• _DATA SUPPLIED_:
┄┄┄┄┄┄
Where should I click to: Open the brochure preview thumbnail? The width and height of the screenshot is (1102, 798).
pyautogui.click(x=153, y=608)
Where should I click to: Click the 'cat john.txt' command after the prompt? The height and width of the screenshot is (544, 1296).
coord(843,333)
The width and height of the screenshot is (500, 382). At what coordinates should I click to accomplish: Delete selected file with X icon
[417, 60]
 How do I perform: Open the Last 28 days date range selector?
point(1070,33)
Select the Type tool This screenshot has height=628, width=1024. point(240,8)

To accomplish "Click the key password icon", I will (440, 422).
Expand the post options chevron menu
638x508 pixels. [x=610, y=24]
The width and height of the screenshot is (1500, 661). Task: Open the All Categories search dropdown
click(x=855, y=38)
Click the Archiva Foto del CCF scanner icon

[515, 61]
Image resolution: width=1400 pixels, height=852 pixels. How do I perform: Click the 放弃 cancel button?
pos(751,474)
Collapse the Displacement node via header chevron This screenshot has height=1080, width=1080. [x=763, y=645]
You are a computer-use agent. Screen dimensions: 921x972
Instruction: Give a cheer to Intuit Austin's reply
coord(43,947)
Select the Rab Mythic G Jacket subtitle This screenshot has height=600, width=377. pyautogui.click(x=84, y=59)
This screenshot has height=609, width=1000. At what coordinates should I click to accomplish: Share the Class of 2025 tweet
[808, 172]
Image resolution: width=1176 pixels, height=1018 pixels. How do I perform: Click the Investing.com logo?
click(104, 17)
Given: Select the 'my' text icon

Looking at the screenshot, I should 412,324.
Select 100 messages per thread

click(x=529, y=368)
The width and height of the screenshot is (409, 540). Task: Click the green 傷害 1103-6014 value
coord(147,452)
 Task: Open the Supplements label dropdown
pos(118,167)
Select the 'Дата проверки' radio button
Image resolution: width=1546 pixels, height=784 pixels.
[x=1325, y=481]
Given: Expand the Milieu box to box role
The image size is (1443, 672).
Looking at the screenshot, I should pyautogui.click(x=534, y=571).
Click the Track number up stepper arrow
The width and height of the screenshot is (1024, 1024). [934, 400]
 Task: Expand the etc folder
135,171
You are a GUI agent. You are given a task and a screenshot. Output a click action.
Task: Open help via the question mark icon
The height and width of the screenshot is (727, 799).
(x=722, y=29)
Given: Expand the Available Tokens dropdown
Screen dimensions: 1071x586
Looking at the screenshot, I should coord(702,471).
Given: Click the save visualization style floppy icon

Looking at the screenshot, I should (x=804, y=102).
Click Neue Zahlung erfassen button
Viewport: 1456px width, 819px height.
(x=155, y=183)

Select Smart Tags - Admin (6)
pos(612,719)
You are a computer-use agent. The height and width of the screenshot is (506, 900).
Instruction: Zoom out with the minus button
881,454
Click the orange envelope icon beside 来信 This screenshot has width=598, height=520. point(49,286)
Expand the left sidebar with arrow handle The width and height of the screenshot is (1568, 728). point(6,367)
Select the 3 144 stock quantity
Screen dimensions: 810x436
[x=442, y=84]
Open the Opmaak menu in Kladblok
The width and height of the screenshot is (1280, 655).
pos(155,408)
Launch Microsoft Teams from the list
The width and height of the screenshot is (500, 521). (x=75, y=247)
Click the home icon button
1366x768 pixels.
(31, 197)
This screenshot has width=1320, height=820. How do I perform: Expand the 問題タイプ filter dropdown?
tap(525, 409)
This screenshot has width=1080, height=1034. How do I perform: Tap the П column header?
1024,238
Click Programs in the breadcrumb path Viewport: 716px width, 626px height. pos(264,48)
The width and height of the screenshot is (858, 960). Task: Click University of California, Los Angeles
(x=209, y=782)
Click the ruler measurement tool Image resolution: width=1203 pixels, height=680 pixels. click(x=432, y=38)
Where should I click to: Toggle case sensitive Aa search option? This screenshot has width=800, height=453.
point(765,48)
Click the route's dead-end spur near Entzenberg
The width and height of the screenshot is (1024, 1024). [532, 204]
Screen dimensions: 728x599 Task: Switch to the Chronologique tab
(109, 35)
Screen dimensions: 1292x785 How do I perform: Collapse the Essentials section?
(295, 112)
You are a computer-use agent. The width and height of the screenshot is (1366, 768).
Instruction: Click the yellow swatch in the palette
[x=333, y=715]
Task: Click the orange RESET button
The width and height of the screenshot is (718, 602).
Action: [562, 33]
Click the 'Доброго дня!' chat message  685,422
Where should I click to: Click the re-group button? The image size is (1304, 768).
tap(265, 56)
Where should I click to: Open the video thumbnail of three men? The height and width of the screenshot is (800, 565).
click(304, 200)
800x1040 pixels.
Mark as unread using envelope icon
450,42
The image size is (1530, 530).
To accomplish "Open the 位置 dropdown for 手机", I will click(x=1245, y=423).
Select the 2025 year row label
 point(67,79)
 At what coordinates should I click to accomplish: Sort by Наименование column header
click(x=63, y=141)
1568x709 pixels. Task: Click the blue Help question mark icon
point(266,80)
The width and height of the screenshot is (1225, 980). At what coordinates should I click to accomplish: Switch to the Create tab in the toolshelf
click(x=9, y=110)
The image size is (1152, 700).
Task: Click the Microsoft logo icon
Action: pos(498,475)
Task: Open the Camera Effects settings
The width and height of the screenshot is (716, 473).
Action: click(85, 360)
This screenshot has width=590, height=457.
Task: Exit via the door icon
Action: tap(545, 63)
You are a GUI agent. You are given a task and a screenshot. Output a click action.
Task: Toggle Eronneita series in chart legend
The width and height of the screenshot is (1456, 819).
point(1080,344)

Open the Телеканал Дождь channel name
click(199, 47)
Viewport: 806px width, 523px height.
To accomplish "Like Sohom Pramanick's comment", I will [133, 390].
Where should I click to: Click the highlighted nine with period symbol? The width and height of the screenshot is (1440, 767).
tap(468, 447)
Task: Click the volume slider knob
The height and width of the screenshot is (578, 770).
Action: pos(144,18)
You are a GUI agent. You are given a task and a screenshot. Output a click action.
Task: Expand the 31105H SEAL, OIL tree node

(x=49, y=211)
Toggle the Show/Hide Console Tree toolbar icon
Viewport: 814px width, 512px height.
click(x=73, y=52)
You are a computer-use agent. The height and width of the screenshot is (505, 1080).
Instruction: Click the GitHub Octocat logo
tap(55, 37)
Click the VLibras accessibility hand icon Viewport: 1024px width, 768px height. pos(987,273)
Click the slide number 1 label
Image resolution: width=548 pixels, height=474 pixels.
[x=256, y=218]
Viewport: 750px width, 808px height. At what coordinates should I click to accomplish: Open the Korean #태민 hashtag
┄┄┄┄┄┄
• _TASK DIRECTIONS_: Nothing in the entries may change. Retype them all.

• _TASK SOLUTION_:
Where should I click to: Open the brochure preview thumbnail? The width and height of the screenshot is (1102, 798).
pyautogui.click(x=153, y=608)
Where should I click to: Click the 'cat john.txt' command after the prompt? The height and width of the screenshot is (544, 1296).
coord(843,333)
The width and height of the screenshot is (500, 382). At what coordinates should I click to accomplish: Delete selected file with X icon
[417, 60]
 How do I perform: Open the Last 28 days date range selector?
point(1070,33)
Select the Type tool This screenshot has height=628, width=1024. point(240,8)

To accomplish "Click the key password icon", I will (440, 422).
Expand the post options chevron menu
638x508 pixels. [x=610, y=24]
The width and height of the screenshot is (1500, 661). Task: Open the All Categories search dropdown
click(x=855, y=38)
Click the Archiva Foto del CCF scanner icon

[515, 61]
Image resolution: width=1400 pixels, height=852 pixels. How do I perform: Click the 放弃 cancel button?
pos(751,474)
Collapse the Displacement node via header chevron This screenshot has height=1080, width=1080. [x=763, y=645]
You are a computer-use agent. Screen dimensions: 921x972
Instruction: Give a cheer to Intuit Austin's reply
coord(43,947)
Select the Rab Mythic G Jacket subtitle This screenshot has height=600, width=377. pyautogui.click(x=84, y=59)
This screenshot has height=609, width=1000. At what coordinates should I click to accomplish: Share the Class of 2025 tweet
[808, 172]
Image resolution: width=1176 pixels, height=1018 pixels. How do I perform: Click the Investing.com logo?
click(104, 17)
Given: Select the 'my' text icon

Looking at the screenshot, I should 412,324.
Select 100 messages per thread

click(x=529, y=368)
The width and height of the screenshot is (409, 540). Task: Click the green 傷害 1103-6014 value
coord(147,452)
 Task: Open the Supplements label dropdown
pos(118,167)
Select the 'Дата проверки' radio button
Image resolution: width=1546 pixels, height=784 pixels.
[x=1325, y=481]
Given: Expand the Milieu box to box role
The image size is (1443, 672).
Looking at the screenshot, I should pyautogui.click(x=534, y=571).
Click the Track number up stepper arrow
The width and height of the screenshot is (1024, 1024). [934, 400]
 Task: Expand the etc folder
135,171
You are a GUI agent. You are given a task and a screenshot. Output a click action.
Task: Open help via the question mark icon
The height and width of the screenshot is (727, 799).
(x=722, y=29)
Given: Expand the Available Tokens dropdown
Screen dimensions: 1071x586
Looking at the screenshot, I should coord(702,471).
Given: Click the save visualization style floppy icon

Looking at the screenshot, I should (x=804, y=102).
Click Neue Zahlung erfassen button
Viewport: 1456px width, 819px height.
(x=155, y=183)

Select Smart Tags - Admin (6)
pos(612,719)
You are a computer-use agent. The height and width of the screenshot is (506, 900).
Instruction: Zoom out with the minus button
881,454
Click the orange envelope icon beside 来信 This screenshot has width=598, height=520. point(49,286)
Expand the left sidebar with arrow handle The width and height of the screenshot is (1568, 728). point(6,367)
Select the 3 144 stock quantity
Screen dimensions: 810x436
[x=442, y=84]
Open the Opmaak menu in Kladblok
The width and height of the screenshot is (1280, 655).
pos(155,408)
Launch Microsoft Teams from the list
The width and height of the screenshot is (500, 521). (x=75, y=247)
Click the home icon button
1366x768 pixels.
(31, 197)
This screenshot has width=1320, height=820. How do I perform: Expand the 問題タイプ filter dropdown?
tap(525, 409)
This screenshot has width=1080, height=1034. How do I perform: Tap the П column header?
1024,238
Click Programs in the breadcrumb path Viewport: 716px width, 626px height. pos(264,48)
The width and height of the screenshot is (858, 960). Task: Click University of California, Los Angeles
(x=209, y=782)
Click the ruler measurement tool Image resolution: width=1203 pixels, height=680 pixels. click(x=432, y=38)
Where should I click to: Toggle case sensitive Aa search option? This screenshot has width=800, height=453.
point(765,48)
Click the route's dead-end spur near Entzenberg
The width and height of the screenshot is (1024, 1024). [532, 204]
Screen dimensions: 728x599 Task: Switch to the Chronologique tab
(109, 35)
Screen dimensions: 1292x785 How do I perform: Collapse the Essentials section?
(295, 112)
You are a computer-use agent. The width and height of the screenshot is (1366, 768).
Instruction: Click the yellow swatch in the palette
[x=333, y=715]
Task: Click the orange RESET button
The width and height of the screenshot is (718, 602).
Action: [562, 33]
Click the 'Доброго дня!' chat message  685,422
Where should I click to: Click the re-group button? The image size is (1304, 768).
tap(265, 56)
Where should I click to: Open the video thumbnail of three men? The height and width of the screenshot is (800, 565).
click(304, 200)
800x1040 pixels.
Mark as unread using envelope icon
450,42
The image size is (1530, 530).
To accomplish "Open the 位置 dropdown for 手机", I will click(x=1245, y=423).
Select the 2025 year row label
 point(67,79)
 At what coordinates should I click to accomplish: Sort by Наименование column header
click(x=63, y=141)
1568x709 pixels. Task: Click the blue Help question mark icon
point(266,80)
The width and height of the screenshot is (1225, 980). At what coordinates should I click to accomplish: Switch to the Create tab in the toolshelf
click(x=9, y=110)
The image size is (1152, 700).
Task: Click the Microsoft logo icon
Action: pos(498,475)
Task: Open the Camera Effects settings
The width and height of the screenshot is (716, 473).
Action: click(85, 360)
This screenshot has width=590, height=457.
Task: Exit via the door icon
Action: tap(545, 63)
You are a GUI agent. You are given a task and a screenshot. Output a click action.
Task: Toggle Eronneita series in chart legend
The width and height of the screenshot is (1456, 819).
point(1080,344)

Open the Телеканал Дождь channel name
click(199, 47)
Viewport: 806px width, 523px height.
To accomplish "Like Sohom Pramanick's comment", I will [133, 390].
Where should I click to: Click the highlighted nine with period symbol? The width and height of the screenshot is (1440, 767).
tap(468, 447)
Task: Click the volume slider knob
The height and width of the screenshot is (578, 770).
Action: pos(144,18)
You are a GUI agent. You are given a task and a screenshot. Output a click action.
Task: Expand the 31105H SEAL, OIL tree node

(x=49, y=211)
Toggle the Show/Hide Console Tree toolbar icon
Viewport: 814px width, 512px height.
click(x=73, y=52)
You are a computer-use agent. The height and width of the screenshot is (505, 1080).
Instruction: Click the GitHub Octocat logo
tap(55, 37)
Click the VLibras accessibility hand icon Viewport: 1024px width, 768px height. pos(987,273)
Click the slide number 1 label
Image resolution: width=548 pixels, height=474 pixels.
[x=256, y=218]
Viewport: 750px width, 808px height. At what coordinates should I click to accomplish: Open the Korean #태민 hashtag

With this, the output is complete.